Is it possible to tell the code to position by the center point of an element, rather than by the top-left point? If my parent element has
width: 500px;
and my child element has
/*some width, for this example let's say it's 200px*/
position: absolute;
left: 50%;
one would assume that based on the 50%
positioning, the child element will be in the middle of the parent, leaving 150px
of free space on each side. However, it is not, since it is the top-left point of the child that goes to 50%
of the parent's width, therefore the whole child's width of 200px
goes to the right from there, leaving 250px
of free space on the left and only 50px
on the right.
So, my question is, how to achieve center positioning?
I found this solution:
position: absolute;
width: 200px;
left: 50%;
margin-left: -100px;
but I don't like it because you need to edit it manually for each element's width - I would like something that works globally.

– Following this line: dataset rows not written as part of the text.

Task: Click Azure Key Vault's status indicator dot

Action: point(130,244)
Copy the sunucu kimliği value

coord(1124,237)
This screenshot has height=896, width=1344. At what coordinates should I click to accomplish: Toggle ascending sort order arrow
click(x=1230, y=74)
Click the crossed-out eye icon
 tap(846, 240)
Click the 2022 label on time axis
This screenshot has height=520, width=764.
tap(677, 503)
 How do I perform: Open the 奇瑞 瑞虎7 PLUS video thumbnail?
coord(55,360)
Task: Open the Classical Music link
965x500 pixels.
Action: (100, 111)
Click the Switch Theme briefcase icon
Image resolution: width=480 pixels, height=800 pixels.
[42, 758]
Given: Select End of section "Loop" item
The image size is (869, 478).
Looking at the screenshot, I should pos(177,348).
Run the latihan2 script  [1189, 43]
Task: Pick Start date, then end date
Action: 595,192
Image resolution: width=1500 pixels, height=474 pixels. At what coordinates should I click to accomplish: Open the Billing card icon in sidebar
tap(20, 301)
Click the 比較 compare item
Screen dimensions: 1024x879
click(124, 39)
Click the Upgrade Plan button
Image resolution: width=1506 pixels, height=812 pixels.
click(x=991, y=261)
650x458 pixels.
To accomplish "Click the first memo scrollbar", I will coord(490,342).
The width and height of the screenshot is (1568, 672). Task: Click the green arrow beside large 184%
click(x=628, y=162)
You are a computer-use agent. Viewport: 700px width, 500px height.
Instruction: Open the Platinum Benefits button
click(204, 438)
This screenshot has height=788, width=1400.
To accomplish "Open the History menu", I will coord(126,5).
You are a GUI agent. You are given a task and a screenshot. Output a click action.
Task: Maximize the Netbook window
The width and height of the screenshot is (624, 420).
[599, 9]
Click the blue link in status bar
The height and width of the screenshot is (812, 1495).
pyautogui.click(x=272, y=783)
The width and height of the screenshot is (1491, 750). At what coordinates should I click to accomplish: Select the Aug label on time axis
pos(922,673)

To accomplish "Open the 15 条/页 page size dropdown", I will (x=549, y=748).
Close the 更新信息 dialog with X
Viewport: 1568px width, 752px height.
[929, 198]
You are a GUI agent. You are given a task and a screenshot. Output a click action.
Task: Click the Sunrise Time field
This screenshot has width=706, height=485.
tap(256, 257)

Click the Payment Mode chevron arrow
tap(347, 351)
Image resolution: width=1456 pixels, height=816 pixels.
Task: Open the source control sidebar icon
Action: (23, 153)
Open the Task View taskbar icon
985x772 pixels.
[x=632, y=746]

(For example, when I work in Adobe After Effects, I can set a position for an object and then set specific anchor point of that object that will be put to that position. If the canvas is 1280px
wide, you position an object to 640px
and you choose the center of the object to be your anchor point, then the whole object will be centered within the 1280px
wide canvas.)
I would imagine something like this in CSS:
position: absolute;
left: 50%;
horizontal-anchor: center;
Similarly, horizontal-anchor: right
would position the element by its right side, so the whole content would be to the left from the point of its parent's 50%
width.
And, the same would apply for vertical-anchor
, you get it.
So, is something like this possible using only CSS (no scripting)?
Thanks!
If the element must be absolutely positioned (so, margin: 0 auto;
is of no use for centering), and scripting is out of the question, you could achieve this with CSS3 transforms.
.centered-block {
width: 100px;
left: 50%;
-webkit-transform: translate(-50%, 0);
position: absolute;
}
See this fiddle for some examples. The important parts: left: 50%;
pushes block halfway across its parent (so its left side is on the 50% mark, as you mentioned). transform: translate(-50%, 0);
pulls the block half it's own width back along the x-axis (ie. to the left), which will place it right in the center of the parent.
Note that this is unlikely to be cross-browser compatible, and will still require a fall back of some sort for old browsers.